Friday, February 25, 2011

Thursdays eats

So, I had an unplanned off day yesterday...sick kids & friends required my immediate attention. It is all good...they come first. Yesterday was actually a FANTASTIC eating day despite the lack of workout. Heres Thursdays eats...

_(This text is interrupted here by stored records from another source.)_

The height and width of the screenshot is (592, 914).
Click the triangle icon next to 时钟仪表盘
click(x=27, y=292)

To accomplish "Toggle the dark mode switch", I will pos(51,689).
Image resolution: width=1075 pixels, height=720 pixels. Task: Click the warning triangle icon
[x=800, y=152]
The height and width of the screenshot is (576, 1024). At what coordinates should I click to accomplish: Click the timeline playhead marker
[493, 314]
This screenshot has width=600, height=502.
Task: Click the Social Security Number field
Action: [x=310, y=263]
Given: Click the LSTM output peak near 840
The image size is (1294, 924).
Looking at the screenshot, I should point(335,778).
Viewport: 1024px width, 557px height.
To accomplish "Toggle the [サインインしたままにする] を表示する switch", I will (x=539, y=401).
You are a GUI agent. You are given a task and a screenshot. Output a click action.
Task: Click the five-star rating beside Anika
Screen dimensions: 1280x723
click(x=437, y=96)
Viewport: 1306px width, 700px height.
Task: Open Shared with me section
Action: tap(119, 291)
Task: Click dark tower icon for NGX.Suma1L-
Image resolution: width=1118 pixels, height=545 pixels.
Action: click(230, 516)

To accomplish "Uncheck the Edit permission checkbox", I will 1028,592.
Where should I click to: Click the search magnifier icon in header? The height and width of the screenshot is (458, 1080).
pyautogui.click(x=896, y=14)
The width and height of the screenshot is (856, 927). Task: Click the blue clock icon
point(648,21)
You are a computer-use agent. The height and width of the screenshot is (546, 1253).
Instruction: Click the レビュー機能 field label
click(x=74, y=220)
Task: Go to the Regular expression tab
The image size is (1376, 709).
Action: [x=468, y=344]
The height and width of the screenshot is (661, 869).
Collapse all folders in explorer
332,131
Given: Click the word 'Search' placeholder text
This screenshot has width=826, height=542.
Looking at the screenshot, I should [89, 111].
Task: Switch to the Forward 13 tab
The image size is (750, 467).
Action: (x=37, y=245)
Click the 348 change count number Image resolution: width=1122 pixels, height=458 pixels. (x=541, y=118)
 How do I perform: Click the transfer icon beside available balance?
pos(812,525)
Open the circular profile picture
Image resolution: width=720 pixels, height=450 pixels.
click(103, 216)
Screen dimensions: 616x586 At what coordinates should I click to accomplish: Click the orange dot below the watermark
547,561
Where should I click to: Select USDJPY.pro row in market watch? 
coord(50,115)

B @ 7am: 1/2 cup oatmeal, 1/2 cup froz blueberries + 1 whole egg & 1/2 cup egg whites
Snack 10:30am: apple slices (about 1/2 a large apple) + 1 T peanut butter (yummy)
Lunch 1:30PM:5 oz ground turkey (93% lean) + 2 cups salad greens & 1/2 cup steamed (after cooking) spinach + 1/4 cup emerald cocoa roast almonds...I kno these are really off the diet-they are ROASTED not RAW, I kno...but so so good!
Snack 3:30:3 oz chicken breast + 1 cup steamed aspragus + 1 cup raw red pepper
Dinner 5:30PM: 1 cup Butternut squash soup-homemade. Heres the recipe:
"1 whole diced onion, 3 stalks celery-diced, 2 cup diced raw butternut squash, garlic powder, mrs dash, 1/2 teaspoon salt, pepper, 1 container low sodium chicken broth. Cook veggies in PAM stock until transclucent, add in spices & butternut squash. Cook for 5 mins altogether. Pour in entire contents of chick broth. Cook for 30 mins over low med heat. Using immersion blender (when its cooled to room temp) blend the heck out of it...or to the consistency you like. Yummy carbs"
4 oz ground turkey + 1 cup steamed asparagus + 1 cup salad greens..

Worst part was that I didnt eat after dinner. I was full & felt it! bad move. If Im going to keep the muscle mass I have I HAVE to eat some form of protein before bed...goal for Fri...eat protein before bed! now...ONWARD!